- [SET EXERCISE]
Rewrite the stretch of data from the line containing "The height and width of the screenshot is (1195, 2124)." through the line containing "Looking at the screenshot, I should [x=181, y=220].", replacing "hamburger menu icon" with "navigation menu button" and leaving everything else unchanged.

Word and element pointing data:
^^^^^^^^
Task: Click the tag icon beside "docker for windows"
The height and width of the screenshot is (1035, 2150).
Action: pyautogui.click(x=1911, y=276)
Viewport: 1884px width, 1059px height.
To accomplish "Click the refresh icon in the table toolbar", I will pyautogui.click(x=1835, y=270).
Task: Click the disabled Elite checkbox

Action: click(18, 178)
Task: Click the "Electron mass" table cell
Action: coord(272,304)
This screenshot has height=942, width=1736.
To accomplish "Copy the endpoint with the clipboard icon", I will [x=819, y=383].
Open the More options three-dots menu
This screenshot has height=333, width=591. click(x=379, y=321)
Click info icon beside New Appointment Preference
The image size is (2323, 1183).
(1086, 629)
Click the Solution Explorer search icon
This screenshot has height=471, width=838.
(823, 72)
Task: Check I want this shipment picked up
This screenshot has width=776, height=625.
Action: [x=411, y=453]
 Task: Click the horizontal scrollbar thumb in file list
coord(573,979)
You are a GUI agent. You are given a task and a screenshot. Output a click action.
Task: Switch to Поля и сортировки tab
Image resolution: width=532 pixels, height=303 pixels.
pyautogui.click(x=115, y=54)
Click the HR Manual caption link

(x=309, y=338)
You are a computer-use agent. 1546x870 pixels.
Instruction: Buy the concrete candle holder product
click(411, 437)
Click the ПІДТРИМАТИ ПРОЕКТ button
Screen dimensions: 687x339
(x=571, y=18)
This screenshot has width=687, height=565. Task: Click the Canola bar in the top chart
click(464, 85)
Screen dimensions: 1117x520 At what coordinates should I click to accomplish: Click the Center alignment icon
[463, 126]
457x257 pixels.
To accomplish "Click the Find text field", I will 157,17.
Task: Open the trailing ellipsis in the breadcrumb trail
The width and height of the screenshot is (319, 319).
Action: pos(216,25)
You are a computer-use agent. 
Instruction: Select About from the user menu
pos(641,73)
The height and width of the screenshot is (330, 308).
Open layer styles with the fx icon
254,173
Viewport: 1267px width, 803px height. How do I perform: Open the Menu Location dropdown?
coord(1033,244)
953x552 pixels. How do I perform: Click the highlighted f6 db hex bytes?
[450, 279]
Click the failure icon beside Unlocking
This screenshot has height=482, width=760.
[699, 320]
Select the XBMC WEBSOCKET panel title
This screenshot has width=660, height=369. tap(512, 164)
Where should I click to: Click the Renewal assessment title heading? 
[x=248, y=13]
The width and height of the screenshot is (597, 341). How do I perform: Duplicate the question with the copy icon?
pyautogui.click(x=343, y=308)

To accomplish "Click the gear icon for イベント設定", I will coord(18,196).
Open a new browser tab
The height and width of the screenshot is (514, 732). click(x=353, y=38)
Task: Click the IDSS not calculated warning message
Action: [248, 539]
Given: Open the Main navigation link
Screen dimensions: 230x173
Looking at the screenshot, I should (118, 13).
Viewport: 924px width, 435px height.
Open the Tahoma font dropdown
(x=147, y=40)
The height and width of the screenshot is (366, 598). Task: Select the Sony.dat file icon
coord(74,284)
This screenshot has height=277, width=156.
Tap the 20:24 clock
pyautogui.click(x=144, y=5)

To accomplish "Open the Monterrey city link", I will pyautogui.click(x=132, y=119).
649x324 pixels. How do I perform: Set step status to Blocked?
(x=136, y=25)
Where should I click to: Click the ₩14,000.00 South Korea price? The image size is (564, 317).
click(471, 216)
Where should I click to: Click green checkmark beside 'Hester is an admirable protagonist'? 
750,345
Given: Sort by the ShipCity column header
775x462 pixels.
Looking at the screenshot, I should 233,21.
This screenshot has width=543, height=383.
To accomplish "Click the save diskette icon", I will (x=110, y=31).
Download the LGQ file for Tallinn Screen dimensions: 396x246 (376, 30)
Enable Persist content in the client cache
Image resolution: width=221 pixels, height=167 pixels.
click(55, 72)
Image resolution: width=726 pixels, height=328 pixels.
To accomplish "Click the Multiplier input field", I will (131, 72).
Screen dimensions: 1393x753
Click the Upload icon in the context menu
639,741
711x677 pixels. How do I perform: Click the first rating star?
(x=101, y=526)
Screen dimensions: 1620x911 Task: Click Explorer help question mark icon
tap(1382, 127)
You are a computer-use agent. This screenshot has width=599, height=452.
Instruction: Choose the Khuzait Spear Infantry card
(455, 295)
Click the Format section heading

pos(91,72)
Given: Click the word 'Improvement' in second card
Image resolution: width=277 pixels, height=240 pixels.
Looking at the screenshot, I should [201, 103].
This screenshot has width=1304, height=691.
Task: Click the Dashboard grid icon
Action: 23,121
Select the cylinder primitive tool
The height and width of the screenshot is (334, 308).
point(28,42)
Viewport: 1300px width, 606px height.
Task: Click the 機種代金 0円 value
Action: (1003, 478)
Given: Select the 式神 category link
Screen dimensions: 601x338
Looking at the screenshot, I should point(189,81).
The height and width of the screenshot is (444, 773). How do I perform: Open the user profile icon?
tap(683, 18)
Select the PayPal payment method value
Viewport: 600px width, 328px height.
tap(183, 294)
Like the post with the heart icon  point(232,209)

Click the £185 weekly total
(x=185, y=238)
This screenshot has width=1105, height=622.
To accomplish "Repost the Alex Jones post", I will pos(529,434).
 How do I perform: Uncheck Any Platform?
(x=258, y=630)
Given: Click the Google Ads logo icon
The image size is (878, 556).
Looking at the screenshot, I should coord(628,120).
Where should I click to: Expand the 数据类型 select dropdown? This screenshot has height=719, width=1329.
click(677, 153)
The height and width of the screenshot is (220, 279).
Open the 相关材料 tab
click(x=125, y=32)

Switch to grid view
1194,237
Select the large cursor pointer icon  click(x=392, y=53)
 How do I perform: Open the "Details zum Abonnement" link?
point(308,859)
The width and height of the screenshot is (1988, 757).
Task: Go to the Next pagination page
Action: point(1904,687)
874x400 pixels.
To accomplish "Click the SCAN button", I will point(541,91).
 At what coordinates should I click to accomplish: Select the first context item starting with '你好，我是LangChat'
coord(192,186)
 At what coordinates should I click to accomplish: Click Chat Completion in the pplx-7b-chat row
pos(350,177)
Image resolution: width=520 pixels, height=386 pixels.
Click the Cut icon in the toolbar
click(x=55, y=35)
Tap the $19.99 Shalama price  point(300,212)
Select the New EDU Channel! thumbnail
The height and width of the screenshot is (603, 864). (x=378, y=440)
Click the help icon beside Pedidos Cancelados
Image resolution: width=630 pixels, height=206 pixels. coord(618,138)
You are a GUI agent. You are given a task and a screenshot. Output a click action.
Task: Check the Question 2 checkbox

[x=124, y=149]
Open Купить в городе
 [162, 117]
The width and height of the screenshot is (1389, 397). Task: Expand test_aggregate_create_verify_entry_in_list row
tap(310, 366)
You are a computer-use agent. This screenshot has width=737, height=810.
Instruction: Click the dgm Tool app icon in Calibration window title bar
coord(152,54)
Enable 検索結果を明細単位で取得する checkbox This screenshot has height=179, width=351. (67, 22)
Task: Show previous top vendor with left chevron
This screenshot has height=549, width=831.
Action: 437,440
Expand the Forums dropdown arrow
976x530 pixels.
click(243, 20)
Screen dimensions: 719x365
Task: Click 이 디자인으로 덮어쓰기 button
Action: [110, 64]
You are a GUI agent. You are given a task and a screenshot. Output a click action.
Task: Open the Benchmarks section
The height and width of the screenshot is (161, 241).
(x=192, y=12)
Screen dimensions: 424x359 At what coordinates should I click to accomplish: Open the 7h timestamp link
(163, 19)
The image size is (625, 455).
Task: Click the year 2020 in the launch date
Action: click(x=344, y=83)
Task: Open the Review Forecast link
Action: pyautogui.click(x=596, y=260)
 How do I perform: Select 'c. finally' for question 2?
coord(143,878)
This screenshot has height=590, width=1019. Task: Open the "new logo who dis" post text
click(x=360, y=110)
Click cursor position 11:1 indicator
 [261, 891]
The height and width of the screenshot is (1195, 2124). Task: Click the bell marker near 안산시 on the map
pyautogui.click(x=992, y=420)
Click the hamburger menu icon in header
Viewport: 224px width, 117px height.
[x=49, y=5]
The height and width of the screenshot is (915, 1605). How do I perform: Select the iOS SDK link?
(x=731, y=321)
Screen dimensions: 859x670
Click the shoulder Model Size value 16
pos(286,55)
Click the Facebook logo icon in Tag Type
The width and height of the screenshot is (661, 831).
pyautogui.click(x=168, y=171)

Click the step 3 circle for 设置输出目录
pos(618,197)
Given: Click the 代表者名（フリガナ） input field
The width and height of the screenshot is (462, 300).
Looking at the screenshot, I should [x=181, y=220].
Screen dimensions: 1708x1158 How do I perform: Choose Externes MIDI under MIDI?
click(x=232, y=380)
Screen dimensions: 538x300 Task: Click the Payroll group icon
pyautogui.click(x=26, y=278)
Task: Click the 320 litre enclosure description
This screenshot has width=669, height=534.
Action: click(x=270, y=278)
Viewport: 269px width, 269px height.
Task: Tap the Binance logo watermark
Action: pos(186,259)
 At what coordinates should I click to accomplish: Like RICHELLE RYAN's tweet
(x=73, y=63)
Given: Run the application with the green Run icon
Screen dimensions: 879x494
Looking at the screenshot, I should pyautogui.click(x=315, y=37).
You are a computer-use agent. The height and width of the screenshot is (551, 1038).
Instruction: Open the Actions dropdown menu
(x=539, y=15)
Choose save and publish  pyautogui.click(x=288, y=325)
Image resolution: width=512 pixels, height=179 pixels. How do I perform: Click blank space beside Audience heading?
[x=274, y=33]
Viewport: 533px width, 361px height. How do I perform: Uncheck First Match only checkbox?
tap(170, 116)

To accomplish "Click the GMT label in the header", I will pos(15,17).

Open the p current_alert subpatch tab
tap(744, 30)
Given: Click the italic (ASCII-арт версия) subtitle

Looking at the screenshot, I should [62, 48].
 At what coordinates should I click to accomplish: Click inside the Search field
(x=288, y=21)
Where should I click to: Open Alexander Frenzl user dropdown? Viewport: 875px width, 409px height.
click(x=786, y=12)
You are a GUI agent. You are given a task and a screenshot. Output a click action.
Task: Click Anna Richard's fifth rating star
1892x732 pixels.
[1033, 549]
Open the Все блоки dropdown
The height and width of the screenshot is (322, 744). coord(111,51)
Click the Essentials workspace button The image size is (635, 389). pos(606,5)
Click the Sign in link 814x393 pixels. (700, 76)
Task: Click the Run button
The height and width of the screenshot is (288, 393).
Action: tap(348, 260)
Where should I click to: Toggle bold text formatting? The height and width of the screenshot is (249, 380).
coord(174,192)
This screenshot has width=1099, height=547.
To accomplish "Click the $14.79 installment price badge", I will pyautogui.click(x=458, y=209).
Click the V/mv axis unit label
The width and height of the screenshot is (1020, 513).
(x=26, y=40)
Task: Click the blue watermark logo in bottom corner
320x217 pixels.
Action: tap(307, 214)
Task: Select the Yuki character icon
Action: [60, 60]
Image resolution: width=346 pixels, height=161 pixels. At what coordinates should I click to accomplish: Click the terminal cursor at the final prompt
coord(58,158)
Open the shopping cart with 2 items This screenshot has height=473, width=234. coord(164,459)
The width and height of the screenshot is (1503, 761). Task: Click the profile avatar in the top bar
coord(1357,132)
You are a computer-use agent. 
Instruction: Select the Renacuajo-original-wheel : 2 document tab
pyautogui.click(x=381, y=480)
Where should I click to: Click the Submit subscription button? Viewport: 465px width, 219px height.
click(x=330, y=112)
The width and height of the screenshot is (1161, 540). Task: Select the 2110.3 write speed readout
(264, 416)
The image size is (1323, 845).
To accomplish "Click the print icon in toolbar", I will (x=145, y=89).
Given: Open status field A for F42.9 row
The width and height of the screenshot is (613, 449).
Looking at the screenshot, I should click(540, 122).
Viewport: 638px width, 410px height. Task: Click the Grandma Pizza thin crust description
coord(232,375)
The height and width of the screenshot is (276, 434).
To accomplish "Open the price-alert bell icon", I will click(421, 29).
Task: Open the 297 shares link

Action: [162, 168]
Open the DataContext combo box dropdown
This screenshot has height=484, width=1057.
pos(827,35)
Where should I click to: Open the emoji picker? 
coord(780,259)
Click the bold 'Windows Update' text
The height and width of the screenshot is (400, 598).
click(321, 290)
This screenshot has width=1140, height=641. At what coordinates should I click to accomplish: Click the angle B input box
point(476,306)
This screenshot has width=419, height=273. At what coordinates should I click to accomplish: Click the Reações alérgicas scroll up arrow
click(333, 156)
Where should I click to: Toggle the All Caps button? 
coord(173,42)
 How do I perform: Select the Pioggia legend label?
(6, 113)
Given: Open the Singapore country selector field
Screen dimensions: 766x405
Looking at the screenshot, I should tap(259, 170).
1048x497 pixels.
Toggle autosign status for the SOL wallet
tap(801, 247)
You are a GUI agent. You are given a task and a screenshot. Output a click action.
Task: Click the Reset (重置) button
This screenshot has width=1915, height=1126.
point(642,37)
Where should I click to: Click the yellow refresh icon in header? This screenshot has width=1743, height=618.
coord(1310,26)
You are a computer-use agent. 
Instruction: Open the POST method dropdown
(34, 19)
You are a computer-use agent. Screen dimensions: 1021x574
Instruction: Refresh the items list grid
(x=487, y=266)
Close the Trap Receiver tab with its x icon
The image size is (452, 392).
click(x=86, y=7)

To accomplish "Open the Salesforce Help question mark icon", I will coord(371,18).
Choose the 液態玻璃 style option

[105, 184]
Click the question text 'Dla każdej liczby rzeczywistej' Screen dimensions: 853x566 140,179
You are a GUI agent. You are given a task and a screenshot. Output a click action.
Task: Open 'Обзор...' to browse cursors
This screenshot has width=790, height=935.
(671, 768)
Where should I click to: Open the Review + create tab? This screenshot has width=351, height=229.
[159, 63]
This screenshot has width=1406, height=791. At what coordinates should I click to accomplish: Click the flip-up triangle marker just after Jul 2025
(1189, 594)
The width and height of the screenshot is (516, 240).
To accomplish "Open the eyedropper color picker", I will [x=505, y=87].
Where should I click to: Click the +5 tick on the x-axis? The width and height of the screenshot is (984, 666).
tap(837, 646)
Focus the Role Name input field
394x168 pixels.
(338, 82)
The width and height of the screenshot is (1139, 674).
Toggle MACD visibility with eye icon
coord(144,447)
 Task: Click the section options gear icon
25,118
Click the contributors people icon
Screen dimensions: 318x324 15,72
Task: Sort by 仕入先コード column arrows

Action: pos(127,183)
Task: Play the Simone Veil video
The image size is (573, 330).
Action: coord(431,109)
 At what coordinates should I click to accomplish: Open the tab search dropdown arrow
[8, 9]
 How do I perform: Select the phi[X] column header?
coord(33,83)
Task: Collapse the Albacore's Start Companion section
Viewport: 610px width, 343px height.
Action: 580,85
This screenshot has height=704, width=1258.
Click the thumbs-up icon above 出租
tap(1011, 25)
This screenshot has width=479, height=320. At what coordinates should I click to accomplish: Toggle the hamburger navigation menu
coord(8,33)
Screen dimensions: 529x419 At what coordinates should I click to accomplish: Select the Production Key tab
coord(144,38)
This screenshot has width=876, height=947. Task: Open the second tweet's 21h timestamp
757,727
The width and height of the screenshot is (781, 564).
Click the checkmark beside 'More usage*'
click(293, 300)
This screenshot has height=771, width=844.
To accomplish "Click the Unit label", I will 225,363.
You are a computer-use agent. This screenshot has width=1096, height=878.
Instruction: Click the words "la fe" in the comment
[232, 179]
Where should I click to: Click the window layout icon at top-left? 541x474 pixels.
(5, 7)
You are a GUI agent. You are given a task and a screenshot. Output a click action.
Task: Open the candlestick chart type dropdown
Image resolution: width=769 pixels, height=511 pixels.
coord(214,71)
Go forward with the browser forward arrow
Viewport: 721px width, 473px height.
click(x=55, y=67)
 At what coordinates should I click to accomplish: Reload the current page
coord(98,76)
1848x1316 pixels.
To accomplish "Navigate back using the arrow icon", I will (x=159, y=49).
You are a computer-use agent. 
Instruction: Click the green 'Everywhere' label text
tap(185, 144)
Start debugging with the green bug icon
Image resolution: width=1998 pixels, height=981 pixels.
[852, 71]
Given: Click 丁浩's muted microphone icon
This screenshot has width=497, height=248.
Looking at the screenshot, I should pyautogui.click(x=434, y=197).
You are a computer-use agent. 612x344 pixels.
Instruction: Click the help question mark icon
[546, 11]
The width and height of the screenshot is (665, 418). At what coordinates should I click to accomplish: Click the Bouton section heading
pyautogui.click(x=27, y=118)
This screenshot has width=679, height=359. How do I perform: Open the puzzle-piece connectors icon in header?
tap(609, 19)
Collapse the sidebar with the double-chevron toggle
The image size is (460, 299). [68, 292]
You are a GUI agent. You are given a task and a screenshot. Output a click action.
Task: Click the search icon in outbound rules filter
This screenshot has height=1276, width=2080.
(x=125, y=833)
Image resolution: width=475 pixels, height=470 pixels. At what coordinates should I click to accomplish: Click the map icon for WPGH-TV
^^^^^^^^
- [CORRECT ANSWER]
The height and width of the screenshot is (1195, 2124). Task: Click the bell marker near 안산시 on the map
pyautogui.click(x=992, y=420)
Click the navigation menu button in header
Viewport: 224px width, 117px height.
[x=49, y=5]
The height and width of the screenshot is (915, 1605). How do I perform: Select the iOS SDK link?
(x=731, y=321)
Screen dimensions: 859x670
Click the shoulder Model Size value 16
pos(286,55)
Click the Facebook logo icon in Tag Type
The width and height of the screenshot is (661, 831).
pyautogui.click(x=168, y=171)

Click the step 3 circle for 设置输出目录
pos(618,197)
Given: Click the 代表者名（フリガナ） input field
The width and height of the screenshot is (462, 300).
Looking at the screenshot, I should [x=181, y=220].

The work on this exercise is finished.